Près d’un tiers de l’ensemble de la nourriture produite et destinée à la consommation humaine est soit perdue, soit gaspillée, chaque année, avec des conséquences pour les économies, pour la sécurité alimentaire et pour l’environnement, selon le rapport sur la Situation mondiale de l’alimentation et de l’agriculture 2019, publié lundi par l’Organisation des Nations Unies pour l’alimentation et l’agriculture (FAO).
«Alors que nous nous efforçons de faire des progrès en vue de réduire les pertes et le gaspillage alimentaires, nous pouvons seulement être efficaces si nos efforts sont le fruit d’une solide compréhension du problème», a déclaré le Directeur général de la FAO, Qu Dongyu, dans la présentation du rapport.
Le nouveau rapport de la FAO donne un aperçu de la quantité de nourriture perdue - où et pourquoi - tout au long des différentes étapes de la chaîne de valeur alimentaire et invite à prendre des décisions avisées en vue de réduire efficacement ces pertes, tout en offrant de nouvelles manières de mesurer les progrès réalisés.

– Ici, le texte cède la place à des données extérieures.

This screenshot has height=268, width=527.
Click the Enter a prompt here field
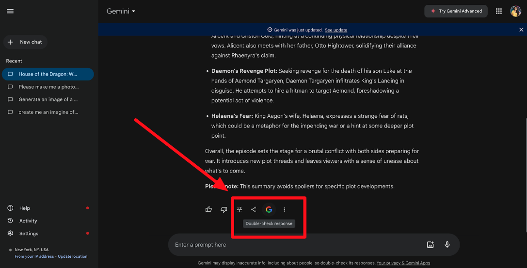291,245
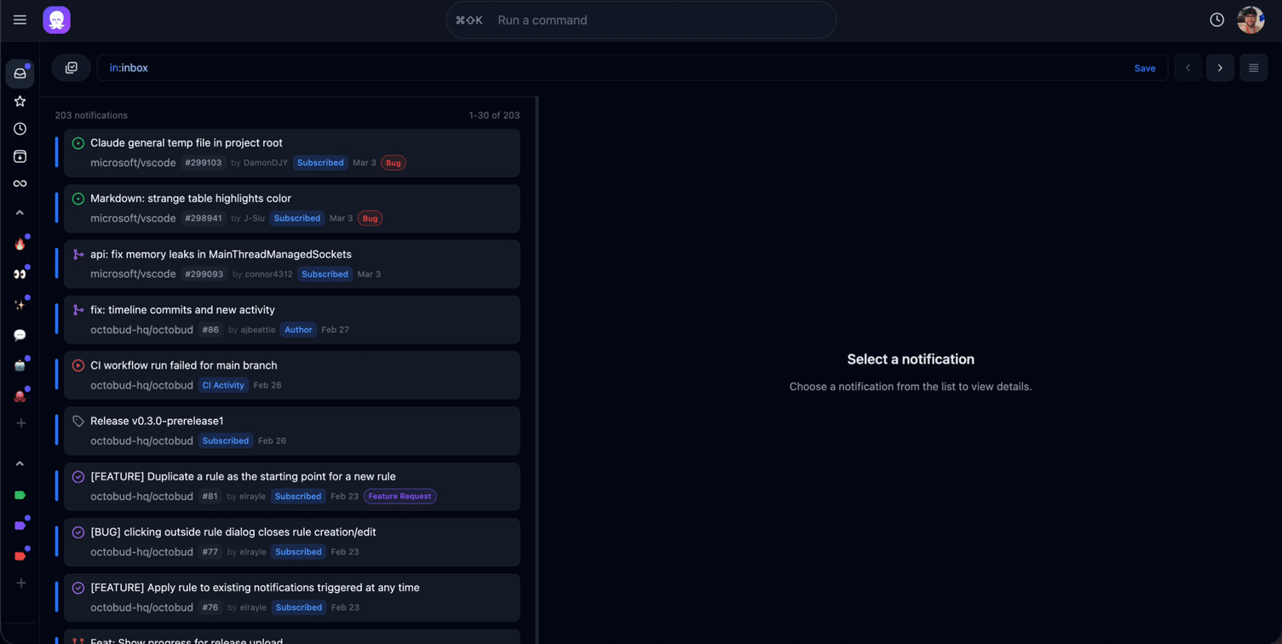Select the octopus emoji filter in the sidebar

tap(19, 395)
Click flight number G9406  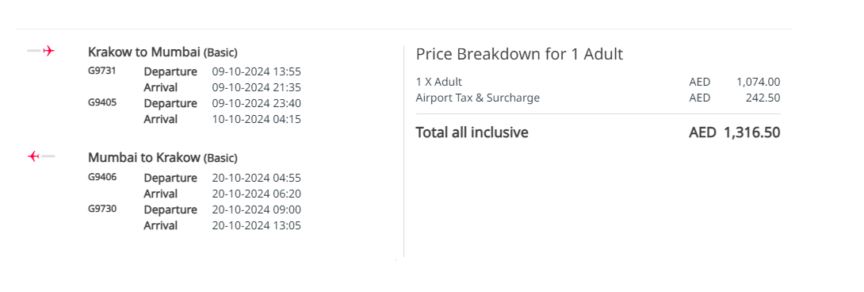[102, 177]
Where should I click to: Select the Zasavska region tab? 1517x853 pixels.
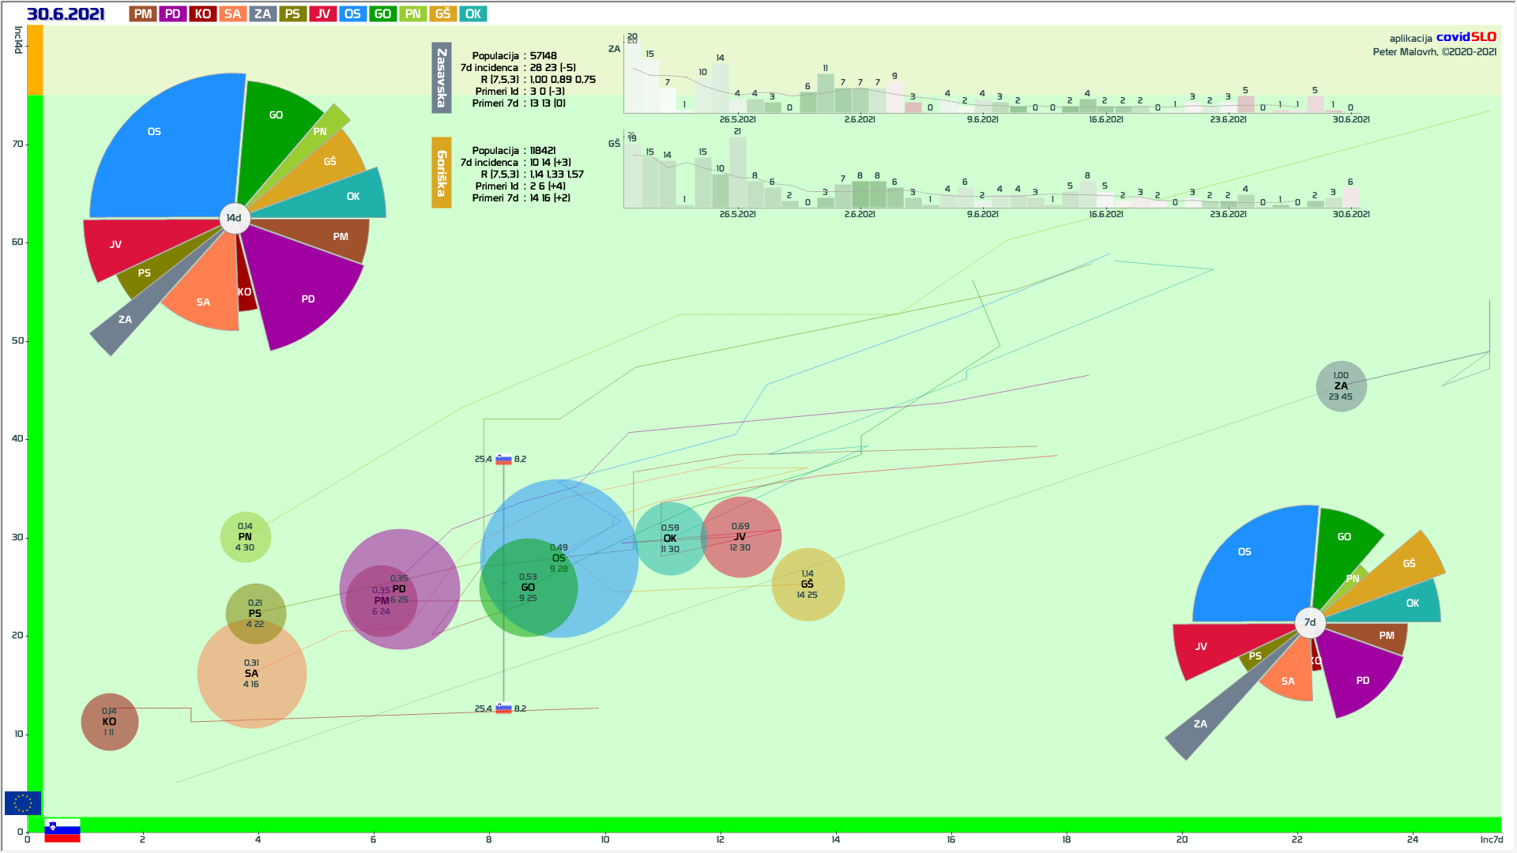point(442,78)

Le rapport souligne que réduire les pertes et gaspillages alimentaires contribuera aux efforts visant à atteindre les Objectifs de développement durable liés à la sécurité alimentaire et à la durabilité environnementale.
«Comment pouvons-nous permettre de jeter de la nourriture lorsque chaque jour plus de 820 millions de personnes souffrent de la faim à travers le monde ? », s’est indigné Qu Dongyu.
Près de 14% de la nourriture mondiale est perdue après la récolte et avant d’atteindre l’étape de la vente, y compris lors des activités menées au niveau de l’exploitation, pendant l’étape de stockage et pendant le transport, signale le rapport. Néanmoins, les pertes alimentaires varient considérablement d’une région à l’autre pour les mêmes produits et les mêmes étapes de la chaîne d’approvisionnement.
Le rapport souligne la nécessité de mesurer minutieusement les pertes enregistrées à chaque étape de la chaîne d’approvisionnement alimentaire, tout en offrant une nouvelle méthodologie.
Selon la FAO, cette démarche devrait permettre d’aider à identifier les étapes où surviennent le plus de pertes tout au long de la chaîne d’approvisionnement. Il s’agit notamment des étapes où les pertes alimentaires atteignent leur plus haut niveau et ont le plus d’impact sur la sécurité alimentaire et sur le plan économique. cela devrait également aider à identifier les mesures nécessaires à prendre afin de les réduire de manière efficace.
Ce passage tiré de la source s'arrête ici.